How to create a beer sensory program

Does your beer taste like it should?

One of the greatest challenges when it comes to brewing beer at large volumes is ensuring that it maintains a consistent level of quality every time it leaves your brewery and enters the marketplace.

Your reputation as a brewer can hinge on maintaining the consistency of your product, also known as being ‘true to brand’. It’s human nature for people to remember the one bad or variable experience they had with a product or service, regardless of the 99 other times it may have met expectations.

Of course every brewer worth their hops, yeast, malt and water wants their beer to always be fresh and tasty and to smell good and feel pleasant on the palate. Nailing your recipes and adhering to strict brewing processes and quality controls will deliver you this in the majority of instances. But nothing is fool-proof and standards can either slip or be compromised. Or you may have an issue with a batch of ingredients. Or an unwanted flavour such as sulphur has contaminated your batch ..the list goes on.

This is where a Beer Sensory Program comes into play to save the day. And the good news is that it’s simple to integrate into your weekly operations with relatively little cost, space, time and effort required to set up and run it.

Note: since we published this post we’ve made a few tweaks and enhancements to how the program is run. Check out our follow-up Sensory Program story here.

What is a Beer Sensory Program and why is it important?

A Beer Sensory Program involves the regular and ongoing testing of beer samples from the point of view of it’s taste, smell and mouthfeel, to ensure it meets its ‘true to brand’ criteria before leaving the brewery. Think of it as your breweries quality control gatekeeper, ensuring that your recipes and brewing processes are being maintained 100% of the time and that your beer is free of ‘off’ flavours or smells and that it fits the criteria of being’ true to brand’.

It’s about maintaining the ongoing consistency of your brand in the marketplace. In an ever more competitive craft beer landscape, letting a compromised batch of beer escape ‘into the wild’ can do some serious damage to your reputation.

This is achieved through the ongoing training and development of a select batch of brewery employees. Their role as Sensory Panelists is to recognise any quality discrepancies in test batches of beer by using their senses of smell, taste, sight and feel.

Sensory development (via faults and flavours training and sensory panelist assessments), coupled with ongoing exposure and experience, gives the Sensory Panelist the ability to identify the presence of so-called ‘off’ flavours and smells within a test batch of beer, as well as meeting its true to brand specifications. These sensory skills can then be used to help determine that your beer is meeting it’s true to brand criteria.

## DIRECTIONS
a - According to the beer sensory program guide, which senses do Sensory Panelists use to recognize quality discrepancies in test batches?
b - Write the next few paragraphs of the guide on creating a beer sensory program, starting right after its final sentence.

## GIVEN ENTRIES
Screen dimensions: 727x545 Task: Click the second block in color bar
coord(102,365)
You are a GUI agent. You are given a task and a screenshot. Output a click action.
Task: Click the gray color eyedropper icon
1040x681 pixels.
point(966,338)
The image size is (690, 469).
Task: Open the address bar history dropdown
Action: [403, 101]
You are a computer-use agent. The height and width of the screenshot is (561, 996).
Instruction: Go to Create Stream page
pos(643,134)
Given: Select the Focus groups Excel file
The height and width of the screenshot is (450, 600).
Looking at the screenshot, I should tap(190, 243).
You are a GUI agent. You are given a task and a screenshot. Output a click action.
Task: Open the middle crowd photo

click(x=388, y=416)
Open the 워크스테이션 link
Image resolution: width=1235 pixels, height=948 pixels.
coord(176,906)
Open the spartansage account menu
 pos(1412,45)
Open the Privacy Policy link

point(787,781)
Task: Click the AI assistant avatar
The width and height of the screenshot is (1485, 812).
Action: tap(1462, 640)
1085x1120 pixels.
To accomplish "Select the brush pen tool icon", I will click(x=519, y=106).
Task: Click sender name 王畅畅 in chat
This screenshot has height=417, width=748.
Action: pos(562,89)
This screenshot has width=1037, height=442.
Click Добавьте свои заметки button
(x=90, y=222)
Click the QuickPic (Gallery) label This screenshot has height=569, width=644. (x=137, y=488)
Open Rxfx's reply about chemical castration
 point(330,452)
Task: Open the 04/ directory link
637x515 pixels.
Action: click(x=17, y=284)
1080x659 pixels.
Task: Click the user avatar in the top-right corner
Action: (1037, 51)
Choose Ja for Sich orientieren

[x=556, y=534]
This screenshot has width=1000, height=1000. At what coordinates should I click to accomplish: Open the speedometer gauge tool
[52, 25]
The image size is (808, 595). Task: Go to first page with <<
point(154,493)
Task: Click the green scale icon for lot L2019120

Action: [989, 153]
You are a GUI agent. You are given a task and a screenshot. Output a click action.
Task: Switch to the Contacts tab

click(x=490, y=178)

## OUTPUTS FOR THE TASKS
a - Smell, taste, sight and feel.

b -
Defining True To Brand

Being ‘true to brand’ means that your beer tastes, smells and (mouth)feels the way that it should. Being true to brand is not just about being absent of faults, it’s also about ensuring the correct flavours, aromas and appearance are being achieved. You can have a series of great beers that are fault-free and taste amazing but are not consistent with each other or the brand.

First though, you need something definable to measure it against. To do this, you’ll need to create True to Brand Specifications for each of your beers you are evaluating, which provide a qualitative description of exactly how the beer should present. At Black Hops we’ve established true to brand specifications for all of our Core Range beers. Here’s the one we created for Pale Ale:

  • Appearance: Pale golden in colour. Medium white, persistent head. Slight haze but not murky or muddy.
  • Aroma: Medium citrus reminiscent of mandarin with some low pine. Medium-low caramel malt sweetness. Low pear ester.
  • Flavour: Medium-low citrus reminiscent of mandarin with some low pine. Medium-low bready, caramel malt sweetness. Lingering citrus.
  • Body, Mouthfeel & Bitterness: Medium body. Medium carbonation. Medium-high, firm bitterness but not overly astringent.

This is the measuring stick we use when testing whether that next batch of Pale Ale we just brewed is in fact true to brand.

Implementing an official Beer Sensory Program For Black Hops

We’ve been operating our own in-house beer sensory testing since the brewery opened. We’ve now progressed to implementing a formalised, clearly defined process for running it.

This commenced in July, when we began rolling out our ‘real-deal’ Beer Sensory Program at our Burleigh Brewery and Taproom (HQ).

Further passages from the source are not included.